Le problème fondamental est que la dictature avait le monopole sur la Culture en tant qu'outil permettant de définir les valeurs culturelles dans leur ensemble. Et l'héritage de la dictature est un ensemble de mécanisme, d'outils et de techniques de régulations (de contrôle) qui empêchent aux champs autonomes de se constituer avec la force nécessaire. Du coup, nous vivons une situation paradoxale où nous voyons simultanément un abandon de la tentative de mettre en place une véritable politique culturelle et la tentation de continuer d'user des outils et techniques hérités de l'ingénierie politique du système précédent sans réelle stratégie au long court.

Mais, dans le fond, qu'y a-t-il à dire de la culture nationale d'un État dont les habitants cherchent par tous les moyens (même le risque de la mort) à le fuir? Et qui, en attendant d'y parvenir, délaissent toutes les activités civiques et méprisent la notion de bien commun au point de transformer l'essentiel de l'espace public en dépotoir collectif. Y a-t-il réellement matière à commentaire?
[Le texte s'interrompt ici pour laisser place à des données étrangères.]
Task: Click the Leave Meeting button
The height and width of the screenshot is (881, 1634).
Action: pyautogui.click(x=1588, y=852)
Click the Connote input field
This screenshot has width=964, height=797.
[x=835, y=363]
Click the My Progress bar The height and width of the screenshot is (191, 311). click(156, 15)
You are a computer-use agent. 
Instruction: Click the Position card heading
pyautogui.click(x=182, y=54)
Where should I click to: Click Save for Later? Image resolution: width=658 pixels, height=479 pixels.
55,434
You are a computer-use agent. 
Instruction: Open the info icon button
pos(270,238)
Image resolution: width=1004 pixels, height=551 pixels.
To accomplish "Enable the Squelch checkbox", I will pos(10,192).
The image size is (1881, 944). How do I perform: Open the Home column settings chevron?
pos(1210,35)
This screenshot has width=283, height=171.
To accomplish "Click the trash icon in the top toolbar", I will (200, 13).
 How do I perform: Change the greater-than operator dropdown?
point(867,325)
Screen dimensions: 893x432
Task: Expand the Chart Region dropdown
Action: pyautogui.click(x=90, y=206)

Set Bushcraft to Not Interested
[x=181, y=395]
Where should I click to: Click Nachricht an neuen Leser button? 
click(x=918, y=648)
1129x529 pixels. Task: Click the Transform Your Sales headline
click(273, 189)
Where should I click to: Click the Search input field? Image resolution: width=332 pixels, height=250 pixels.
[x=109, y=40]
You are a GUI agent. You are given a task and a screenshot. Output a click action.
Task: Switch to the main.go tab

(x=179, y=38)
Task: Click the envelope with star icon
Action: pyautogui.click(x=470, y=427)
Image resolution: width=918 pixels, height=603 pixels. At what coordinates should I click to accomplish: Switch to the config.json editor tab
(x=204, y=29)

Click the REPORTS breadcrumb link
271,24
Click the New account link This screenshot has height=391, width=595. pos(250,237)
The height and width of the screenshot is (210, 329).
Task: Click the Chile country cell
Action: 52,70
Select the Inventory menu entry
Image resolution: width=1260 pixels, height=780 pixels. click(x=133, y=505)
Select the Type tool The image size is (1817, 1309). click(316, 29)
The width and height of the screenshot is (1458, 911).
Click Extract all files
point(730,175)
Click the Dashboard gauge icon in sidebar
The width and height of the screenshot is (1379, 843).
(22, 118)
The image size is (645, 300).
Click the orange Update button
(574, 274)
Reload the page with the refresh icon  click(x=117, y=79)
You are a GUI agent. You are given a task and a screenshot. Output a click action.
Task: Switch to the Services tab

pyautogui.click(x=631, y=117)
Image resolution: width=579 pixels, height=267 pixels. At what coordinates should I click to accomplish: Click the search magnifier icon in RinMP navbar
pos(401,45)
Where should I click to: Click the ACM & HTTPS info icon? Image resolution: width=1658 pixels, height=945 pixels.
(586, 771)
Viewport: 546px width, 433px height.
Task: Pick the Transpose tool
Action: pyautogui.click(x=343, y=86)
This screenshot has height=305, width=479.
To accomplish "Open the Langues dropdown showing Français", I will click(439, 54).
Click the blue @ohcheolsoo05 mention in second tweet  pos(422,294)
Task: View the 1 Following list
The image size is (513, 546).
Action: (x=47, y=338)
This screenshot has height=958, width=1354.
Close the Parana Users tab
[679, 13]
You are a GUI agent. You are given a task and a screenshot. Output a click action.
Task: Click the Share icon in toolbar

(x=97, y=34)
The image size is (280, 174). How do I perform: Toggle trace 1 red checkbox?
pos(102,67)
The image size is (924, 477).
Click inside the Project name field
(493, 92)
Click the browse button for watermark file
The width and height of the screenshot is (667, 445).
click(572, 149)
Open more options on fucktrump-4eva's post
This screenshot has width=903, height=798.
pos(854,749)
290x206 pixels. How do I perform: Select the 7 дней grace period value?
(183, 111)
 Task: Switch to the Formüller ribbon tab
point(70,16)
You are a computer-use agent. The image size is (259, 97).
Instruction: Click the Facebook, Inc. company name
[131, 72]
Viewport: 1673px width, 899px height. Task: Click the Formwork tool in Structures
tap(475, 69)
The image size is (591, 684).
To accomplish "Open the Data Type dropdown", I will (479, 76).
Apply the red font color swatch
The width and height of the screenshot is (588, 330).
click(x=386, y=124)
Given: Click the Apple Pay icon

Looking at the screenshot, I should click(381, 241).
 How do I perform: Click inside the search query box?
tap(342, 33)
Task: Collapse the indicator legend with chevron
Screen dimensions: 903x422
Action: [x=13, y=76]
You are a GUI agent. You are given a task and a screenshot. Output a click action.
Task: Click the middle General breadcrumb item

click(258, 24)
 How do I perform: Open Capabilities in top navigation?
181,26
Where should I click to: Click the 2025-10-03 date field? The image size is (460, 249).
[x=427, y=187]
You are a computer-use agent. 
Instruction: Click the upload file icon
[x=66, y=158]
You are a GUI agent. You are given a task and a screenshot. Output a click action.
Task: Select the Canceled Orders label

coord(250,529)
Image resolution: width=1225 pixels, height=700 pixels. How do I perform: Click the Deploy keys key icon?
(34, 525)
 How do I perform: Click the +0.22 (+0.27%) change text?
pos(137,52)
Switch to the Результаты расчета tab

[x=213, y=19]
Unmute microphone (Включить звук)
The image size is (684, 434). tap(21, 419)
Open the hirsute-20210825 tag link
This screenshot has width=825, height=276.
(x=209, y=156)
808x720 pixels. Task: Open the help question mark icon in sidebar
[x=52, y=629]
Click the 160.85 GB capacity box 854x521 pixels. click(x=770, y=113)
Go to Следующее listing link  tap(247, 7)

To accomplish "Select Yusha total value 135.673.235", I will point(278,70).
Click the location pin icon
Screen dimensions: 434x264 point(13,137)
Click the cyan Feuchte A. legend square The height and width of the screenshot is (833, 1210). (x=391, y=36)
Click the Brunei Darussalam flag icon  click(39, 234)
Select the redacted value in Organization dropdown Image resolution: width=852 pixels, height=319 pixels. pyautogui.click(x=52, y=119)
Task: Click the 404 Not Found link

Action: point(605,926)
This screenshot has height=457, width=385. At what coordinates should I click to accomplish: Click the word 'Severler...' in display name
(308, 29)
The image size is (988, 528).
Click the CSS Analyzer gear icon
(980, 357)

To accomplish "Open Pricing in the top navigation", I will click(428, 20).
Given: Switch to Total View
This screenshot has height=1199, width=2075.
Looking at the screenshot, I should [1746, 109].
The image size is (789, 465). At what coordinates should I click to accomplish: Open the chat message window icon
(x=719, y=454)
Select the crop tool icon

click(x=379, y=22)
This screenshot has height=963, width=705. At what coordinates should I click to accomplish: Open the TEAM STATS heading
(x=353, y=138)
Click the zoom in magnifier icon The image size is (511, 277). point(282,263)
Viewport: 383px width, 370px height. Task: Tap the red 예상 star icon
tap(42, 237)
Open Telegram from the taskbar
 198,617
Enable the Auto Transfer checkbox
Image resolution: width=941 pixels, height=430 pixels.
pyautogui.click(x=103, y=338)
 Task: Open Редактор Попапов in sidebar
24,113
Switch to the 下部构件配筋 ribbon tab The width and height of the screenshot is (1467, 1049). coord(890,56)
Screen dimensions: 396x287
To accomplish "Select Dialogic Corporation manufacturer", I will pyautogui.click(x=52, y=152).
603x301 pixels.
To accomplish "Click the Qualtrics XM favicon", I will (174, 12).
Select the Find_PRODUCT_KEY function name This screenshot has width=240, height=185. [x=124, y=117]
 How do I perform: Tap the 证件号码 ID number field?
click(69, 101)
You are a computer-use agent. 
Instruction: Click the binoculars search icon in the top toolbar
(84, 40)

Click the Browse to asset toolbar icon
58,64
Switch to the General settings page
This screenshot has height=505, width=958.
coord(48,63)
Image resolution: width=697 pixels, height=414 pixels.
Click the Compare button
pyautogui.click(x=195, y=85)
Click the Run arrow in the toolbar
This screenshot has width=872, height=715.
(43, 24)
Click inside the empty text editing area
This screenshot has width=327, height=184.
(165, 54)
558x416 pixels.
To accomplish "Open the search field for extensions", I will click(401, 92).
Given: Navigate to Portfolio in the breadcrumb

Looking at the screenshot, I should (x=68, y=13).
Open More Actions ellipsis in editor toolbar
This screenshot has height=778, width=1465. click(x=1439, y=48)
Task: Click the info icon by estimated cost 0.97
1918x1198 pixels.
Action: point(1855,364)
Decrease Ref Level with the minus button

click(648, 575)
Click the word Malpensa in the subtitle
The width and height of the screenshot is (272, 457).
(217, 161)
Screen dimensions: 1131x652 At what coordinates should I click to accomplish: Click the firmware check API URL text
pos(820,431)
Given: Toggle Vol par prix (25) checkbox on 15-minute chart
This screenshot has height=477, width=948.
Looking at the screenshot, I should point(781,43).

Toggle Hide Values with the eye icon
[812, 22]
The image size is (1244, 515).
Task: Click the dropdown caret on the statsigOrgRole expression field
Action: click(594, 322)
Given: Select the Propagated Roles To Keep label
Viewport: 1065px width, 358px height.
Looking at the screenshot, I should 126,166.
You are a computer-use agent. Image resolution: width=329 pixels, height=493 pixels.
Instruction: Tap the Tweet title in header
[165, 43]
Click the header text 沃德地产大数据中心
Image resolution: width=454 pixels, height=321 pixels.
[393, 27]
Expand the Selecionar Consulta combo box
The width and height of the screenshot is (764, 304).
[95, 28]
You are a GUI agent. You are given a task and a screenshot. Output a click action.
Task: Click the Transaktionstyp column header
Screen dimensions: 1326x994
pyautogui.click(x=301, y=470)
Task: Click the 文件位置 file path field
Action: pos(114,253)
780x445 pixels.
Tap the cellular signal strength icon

Sauf que si la Culture est aux consciences adultes ce que l'éducation est aux consciences en développement, ne convient-il pas de souhaiter une véritable prise de conscience concernant ce sujet? N'est-ce pas le rôle de l'État que de développer une politique culturelle qui permettrait de proposer un pendant aux flux massifs de diffusion de produits culturels extérieurs aux champs autonomes de production de valeur culturelle et qui répondent à des objectifs idéologiques visant à accroitre le délitement de l'État et de l'unité territoriale? N'y a-t-il pas urgence à ressouder le lien social sur ce territoire au bord de l'explosion? Et dans cette guerre des consciences, qui est avant tout culturelle, il est nécessaire que se développe un véritable contrepoids civique à l'hégémonie culturelle de la médiocrité et de la corruption.